Collect every line of the records that contains the word "point", and copy each of those lines in full.

## Data listing
* * * * *

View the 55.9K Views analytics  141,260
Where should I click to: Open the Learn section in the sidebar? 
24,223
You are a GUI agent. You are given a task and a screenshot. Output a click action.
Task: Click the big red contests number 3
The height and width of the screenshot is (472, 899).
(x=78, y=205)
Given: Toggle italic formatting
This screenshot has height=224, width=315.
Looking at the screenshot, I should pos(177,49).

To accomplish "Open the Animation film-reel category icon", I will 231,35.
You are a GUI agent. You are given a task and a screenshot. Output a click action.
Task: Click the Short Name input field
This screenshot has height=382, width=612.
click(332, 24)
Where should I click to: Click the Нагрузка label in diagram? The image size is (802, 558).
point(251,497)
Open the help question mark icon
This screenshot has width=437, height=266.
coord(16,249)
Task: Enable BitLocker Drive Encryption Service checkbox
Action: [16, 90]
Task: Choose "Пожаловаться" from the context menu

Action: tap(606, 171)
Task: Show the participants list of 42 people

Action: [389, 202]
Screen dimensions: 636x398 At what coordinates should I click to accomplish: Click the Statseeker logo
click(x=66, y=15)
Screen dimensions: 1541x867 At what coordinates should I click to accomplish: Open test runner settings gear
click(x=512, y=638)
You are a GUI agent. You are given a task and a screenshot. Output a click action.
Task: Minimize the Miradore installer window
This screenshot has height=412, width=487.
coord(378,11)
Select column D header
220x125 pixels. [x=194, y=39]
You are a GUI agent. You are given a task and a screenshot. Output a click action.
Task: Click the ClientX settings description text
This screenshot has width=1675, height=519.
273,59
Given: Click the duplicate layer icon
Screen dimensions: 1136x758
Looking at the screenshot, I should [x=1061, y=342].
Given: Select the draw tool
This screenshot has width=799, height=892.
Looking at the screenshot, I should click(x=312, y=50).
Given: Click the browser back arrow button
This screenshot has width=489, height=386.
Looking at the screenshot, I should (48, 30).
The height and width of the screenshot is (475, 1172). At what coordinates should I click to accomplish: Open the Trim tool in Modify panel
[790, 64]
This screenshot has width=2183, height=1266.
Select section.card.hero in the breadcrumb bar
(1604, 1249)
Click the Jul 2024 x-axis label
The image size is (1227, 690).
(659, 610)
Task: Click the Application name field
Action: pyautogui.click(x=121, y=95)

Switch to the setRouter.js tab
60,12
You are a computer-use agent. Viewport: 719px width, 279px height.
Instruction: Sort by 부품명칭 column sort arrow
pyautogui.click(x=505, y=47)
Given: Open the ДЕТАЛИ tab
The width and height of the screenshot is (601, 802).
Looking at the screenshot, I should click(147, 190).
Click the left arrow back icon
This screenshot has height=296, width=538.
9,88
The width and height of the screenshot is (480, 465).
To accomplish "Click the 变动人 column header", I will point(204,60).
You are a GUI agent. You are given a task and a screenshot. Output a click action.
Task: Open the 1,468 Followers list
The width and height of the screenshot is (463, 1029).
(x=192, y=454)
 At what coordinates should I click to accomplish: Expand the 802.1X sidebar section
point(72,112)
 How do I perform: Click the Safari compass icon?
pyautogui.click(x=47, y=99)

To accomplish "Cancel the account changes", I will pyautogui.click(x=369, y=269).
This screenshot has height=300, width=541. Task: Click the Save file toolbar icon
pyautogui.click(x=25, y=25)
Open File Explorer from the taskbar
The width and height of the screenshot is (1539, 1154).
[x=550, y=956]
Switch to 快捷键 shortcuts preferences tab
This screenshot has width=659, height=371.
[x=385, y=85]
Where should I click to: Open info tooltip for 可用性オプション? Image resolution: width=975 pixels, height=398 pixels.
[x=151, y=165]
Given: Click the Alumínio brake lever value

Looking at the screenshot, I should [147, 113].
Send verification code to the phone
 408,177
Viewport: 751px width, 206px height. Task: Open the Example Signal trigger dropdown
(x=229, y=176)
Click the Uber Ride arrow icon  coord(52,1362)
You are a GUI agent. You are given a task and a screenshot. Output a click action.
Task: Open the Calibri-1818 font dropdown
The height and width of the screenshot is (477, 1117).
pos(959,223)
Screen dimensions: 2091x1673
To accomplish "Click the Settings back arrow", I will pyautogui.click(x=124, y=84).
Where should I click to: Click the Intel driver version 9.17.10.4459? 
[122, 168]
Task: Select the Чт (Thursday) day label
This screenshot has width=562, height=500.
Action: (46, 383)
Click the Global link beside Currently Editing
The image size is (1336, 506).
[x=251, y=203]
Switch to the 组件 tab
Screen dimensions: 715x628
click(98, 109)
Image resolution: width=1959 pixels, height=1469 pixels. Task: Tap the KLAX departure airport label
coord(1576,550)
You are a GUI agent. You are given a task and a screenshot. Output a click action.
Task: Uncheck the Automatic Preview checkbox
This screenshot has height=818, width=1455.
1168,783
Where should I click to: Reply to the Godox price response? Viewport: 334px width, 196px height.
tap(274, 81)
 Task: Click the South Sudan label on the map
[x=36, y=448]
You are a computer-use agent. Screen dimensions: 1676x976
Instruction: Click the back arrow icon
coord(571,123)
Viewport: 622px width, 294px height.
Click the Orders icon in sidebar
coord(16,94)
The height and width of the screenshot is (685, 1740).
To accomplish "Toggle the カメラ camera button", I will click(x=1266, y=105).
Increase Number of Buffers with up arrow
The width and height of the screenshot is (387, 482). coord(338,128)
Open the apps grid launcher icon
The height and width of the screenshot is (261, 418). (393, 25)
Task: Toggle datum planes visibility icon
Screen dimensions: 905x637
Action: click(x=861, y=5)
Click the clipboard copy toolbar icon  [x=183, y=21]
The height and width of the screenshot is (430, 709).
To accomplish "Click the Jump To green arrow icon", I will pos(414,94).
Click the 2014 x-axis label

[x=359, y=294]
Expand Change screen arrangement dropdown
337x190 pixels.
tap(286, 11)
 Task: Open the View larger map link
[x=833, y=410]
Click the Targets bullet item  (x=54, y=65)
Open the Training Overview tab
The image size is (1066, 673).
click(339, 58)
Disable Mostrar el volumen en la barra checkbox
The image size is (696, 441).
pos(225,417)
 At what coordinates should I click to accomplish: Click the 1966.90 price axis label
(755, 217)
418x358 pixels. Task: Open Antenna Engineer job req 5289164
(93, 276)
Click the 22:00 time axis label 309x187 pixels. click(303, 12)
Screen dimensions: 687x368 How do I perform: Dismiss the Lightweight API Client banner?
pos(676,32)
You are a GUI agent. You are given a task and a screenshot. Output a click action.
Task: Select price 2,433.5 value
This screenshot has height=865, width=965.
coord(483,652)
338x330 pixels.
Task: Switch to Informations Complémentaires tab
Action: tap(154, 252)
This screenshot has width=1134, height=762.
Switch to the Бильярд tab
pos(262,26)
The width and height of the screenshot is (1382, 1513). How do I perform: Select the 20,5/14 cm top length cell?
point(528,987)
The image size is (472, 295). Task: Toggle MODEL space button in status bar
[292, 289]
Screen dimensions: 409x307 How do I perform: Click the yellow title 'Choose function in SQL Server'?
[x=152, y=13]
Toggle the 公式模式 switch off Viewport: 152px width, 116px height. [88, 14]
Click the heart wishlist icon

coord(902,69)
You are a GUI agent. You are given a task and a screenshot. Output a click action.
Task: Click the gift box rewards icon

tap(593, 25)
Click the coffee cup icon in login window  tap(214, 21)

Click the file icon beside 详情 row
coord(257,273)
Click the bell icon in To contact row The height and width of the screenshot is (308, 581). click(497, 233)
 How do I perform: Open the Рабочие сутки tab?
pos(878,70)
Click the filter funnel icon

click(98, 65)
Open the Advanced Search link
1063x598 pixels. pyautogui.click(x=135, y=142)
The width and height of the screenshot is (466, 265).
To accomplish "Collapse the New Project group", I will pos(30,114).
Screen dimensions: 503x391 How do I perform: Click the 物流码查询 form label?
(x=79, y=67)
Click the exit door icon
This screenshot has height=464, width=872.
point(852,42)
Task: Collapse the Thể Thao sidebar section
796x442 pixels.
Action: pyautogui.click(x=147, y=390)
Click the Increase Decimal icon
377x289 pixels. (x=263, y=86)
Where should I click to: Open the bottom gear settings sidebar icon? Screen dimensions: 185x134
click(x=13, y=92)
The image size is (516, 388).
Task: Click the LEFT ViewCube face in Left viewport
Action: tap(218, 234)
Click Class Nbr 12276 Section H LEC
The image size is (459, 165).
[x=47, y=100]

* * * * *

## PROBLEM SOLUTION
point(251,497)
To accomplish "Click the 变动人 column header", I will point(204,60).
point(72,112)
point(528,987)
point(852,42)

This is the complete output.